I wanted to share with you some of the pope’s words to our young people as they gathered at the Saturday prayer vigil for World Youth Day. It is not only addressed to young people but to us all. Old, young, great grandparents, grandparents, parents, children.
“In life there is another, even more dangerous, kind of paralysis. It is not easy to put our finger on it. I like to describe it as the paralysis that comes from confusing happiness with a sofa. In other words, to think that in order to be happy all we need is a good sofa. A sofa that makes us feel comfortable, calm, safe. A sofa like one of those we have nowadays with a built-in massage unit to put us to sleep. A sofa that promises us hours of comfort so we can escape to the world of videogames and spend all kinds of time in front of a computer screen. A sofa that keeps us safe from any kind of pain and fear. A sofa that allows us to stay home without needing to work at, or worry about, anything. “Sofa-happiness”! That is probably the most harmful and insidious form of paralysis, since little by little, without even realizing it, we start to nod off, to grow drowsy and dull while others – perhaps more alert than we are, but not necessarily better – decide our future for us. For many people in fact, it is much easier and better to have drowsy and dull kids who confuse happiness with a sofa. For many people, that is more convenient than having young people who are alert and searching, trying to re- spond to God’s dream and to all the restlessness present in the human heart.

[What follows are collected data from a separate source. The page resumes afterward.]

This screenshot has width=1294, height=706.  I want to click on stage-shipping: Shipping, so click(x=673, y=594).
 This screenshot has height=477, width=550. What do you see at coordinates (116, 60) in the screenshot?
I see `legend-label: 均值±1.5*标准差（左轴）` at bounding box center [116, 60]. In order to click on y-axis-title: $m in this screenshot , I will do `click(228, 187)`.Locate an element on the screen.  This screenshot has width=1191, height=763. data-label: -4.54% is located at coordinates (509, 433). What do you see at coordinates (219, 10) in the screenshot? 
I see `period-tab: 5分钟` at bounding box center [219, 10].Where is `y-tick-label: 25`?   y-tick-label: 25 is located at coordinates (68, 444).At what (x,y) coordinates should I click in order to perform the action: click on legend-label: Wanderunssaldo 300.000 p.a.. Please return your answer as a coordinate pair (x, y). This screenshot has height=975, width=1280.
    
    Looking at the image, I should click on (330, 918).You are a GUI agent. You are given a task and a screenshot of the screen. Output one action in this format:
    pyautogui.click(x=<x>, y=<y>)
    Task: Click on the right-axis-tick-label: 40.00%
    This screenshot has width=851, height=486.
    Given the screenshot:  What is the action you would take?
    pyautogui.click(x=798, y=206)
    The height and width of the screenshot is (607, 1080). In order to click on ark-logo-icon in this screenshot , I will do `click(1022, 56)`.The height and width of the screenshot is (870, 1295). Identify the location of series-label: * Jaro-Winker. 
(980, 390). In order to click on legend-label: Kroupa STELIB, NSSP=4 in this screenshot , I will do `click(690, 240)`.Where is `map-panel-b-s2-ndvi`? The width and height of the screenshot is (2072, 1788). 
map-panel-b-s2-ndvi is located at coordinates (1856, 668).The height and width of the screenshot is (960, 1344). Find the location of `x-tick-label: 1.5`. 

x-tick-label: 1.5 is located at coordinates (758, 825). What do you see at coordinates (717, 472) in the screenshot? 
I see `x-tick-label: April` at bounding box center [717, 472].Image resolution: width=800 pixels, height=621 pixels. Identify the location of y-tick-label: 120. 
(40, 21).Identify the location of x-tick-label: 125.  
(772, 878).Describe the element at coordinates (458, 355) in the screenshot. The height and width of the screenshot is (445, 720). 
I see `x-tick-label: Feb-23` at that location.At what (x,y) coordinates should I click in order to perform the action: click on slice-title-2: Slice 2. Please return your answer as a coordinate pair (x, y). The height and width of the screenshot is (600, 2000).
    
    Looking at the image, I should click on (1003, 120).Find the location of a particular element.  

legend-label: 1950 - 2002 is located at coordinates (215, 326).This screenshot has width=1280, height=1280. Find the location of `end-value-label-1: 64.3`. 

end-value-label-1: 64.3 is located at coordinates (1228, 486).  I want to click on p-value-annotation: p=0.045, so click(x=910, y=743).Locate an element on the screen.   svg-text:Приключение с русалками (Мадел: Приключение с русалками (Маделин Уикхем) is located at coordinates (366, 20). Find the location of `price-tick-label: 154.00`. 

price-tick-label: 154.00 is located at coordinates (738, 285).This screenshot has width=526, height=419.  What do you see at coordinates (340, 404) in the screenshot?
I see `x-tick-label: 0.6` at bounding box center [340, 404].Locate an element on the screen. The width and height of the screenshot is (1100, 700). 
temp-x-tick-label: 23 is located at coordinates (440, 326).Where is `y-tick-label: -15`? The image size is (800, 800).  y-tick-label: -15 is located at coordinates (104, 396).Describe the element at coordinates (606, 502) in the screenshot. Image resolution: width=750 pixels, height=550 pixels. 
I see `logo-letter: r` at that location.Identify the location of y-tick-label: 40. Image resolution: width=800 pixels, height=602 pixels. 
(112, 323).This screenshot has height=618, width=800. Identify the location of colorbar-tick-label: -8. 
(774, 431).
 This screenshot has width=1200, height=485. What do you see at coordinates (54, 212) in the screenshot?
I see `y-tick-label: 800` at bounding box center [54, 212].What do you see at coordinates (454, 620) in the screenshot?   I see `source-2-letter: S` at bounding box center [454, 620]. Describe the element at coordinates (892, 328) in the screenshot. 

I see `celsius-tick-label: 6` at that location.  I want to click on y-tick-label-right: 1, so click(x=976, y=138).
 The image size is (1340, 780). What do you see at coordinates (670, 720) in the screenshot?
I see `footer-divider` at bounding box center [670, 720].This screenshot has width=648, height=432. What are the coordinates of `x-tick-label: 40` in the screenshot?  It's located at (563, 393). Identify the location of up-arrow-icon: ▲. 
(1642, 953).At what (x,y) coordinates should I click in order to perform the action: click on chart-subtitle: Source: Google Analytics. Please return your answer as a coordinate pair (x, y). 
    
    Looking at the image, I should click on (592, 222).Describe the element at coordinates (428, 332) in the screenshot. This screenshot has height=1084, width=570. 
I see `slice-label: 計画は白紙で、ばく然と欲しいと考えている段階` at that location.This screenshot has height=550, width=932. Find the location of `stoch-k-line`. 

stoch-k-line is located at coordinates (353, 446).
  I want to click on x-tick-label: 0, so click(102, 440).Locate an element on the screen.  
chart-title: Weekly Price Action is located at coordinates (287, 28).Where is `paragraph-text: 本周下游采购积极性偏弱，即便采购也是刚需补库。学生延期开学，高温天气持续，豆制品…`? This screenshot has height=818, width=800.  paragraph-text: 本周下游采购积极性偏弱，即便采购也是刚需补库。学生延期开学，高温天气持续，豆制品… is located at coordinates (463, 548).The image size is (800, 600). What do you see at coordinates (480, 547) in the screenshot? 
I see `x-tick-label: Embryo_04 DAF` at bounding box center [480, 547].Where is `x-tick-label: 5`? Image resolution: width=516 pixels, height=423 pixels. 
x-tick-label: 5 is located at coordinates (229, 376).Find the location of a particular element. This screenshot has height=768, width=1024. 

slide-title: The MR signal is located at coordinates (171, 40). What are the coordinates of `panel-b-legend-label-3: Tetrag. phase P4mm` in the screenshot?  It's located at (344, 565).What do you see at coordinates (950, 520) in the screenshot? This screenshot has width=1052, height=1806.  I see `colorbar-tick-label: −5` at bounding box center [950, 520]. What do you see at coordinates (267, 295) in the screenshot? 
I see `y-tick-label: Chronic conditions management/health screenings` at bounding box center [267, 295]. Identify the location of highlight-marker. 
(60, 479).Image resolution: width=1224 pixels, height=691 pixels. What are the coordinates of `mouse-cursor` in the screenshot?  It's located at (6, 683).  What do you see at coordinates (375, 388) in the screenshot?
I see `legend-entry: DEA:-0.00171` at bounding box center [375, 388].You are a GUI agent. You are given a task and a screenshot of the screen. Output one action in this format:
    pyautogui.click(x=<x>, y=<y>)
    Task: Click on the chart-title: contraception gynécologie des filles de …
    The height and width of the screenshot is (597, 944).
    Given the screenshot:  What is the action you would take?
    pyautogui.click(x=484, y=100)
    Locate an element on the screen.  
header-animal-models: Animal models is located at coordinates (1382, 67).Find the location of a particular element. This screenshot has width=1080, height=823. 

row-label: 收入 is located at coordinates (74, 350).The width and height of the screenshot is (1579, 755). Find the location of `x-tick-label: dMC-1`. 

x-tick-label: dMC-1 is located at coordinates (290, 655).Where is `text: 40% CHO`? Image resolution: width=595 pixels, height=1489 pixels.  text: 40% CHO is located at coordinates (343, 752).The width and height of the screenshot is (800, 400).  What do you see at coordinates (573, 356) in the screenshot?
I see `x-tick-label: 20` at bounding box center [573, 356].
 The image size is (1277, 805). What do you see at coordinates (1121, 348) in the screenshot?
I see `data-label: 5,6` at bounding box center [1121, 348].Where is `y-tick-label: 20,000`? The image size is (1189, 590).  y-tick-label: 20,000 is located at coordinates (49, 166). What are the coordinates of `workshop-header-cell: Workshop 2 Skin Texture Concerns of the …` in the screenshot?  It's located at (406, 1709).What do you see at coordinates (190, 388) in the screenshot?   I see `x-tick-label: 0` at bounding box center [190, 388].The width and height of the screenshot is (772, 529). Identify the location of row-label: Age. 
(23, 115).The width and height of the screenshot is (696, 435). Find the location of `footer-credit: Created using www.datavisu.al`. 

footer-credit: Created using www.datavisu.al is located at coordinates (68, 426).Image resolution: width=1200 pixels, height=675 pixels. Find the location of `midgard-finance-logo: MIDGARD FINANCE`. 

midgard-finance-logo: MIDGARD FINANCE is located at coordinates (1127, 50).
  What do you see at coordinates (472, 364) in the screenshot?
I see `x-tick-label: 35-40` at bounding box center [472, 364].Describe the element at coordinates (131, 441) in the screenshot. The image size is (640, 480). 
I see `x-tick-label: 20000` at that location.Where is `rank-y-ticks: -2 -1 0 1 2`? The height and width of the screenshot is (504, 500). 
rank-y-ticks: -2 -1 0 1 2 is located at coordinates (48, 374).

The truth, though, is something else. Dear young people, we didn’t come into this work to “vegetate”, to take it easy, to make our lives a comfortable sofa to fall asleep on. No, we came for another reason: to leave a mark. It is very sad to pass through life without leaving a mark. But when we opt for ease and convenience, for confusing happiness with consumption, then we end up paying a high price in- deed: we lose our freedom.
This is itself a great form of paralysis, whenever we star thinking that happiness is the same as comfort and convenience, that being happy means going through life asleep or on tranquilizers, that the only way to be happy is to live in a haze. Certainly, drugs are bad, but there are plenty of other socially acceptable drugs, that can end up enslaving us just the same. One way or the other, they rob us of our greatest treasure: our freedom.
My friends, Jesus is the Lord of risk, of the eternal “more”. Jesus is not the Lord of comfort, security and ease. Following Jesus demands a good dose of courage, a readiness to trade in the sofa for a pair of walking shoes and to set out on new and uncharted paths. To blaze trails that open up new horizons capable of spreading joy, the joy that is born of God’s love and wells up in your hearts with every act of mercy. To take the path of the “craziness” of our God, who teaches us to encounter him in the hungry, the thirsty, the naked, the sick, the friend in trouble, the prisoner, the refugee and the migrant, and our neighbors who feel abandoned. To take the path of our God, who encourages us to be politicians, thinkers, social activists. The God who asks us to devise an economy inspired by solidarity. In all the settings in which you find yourselves, God’s love invites you bring the Good News, making of your own lives a gift to him and to others.”
Words from Pope Francis at the Saturday evening prayer Vigil, Krakow, Poland, 2016.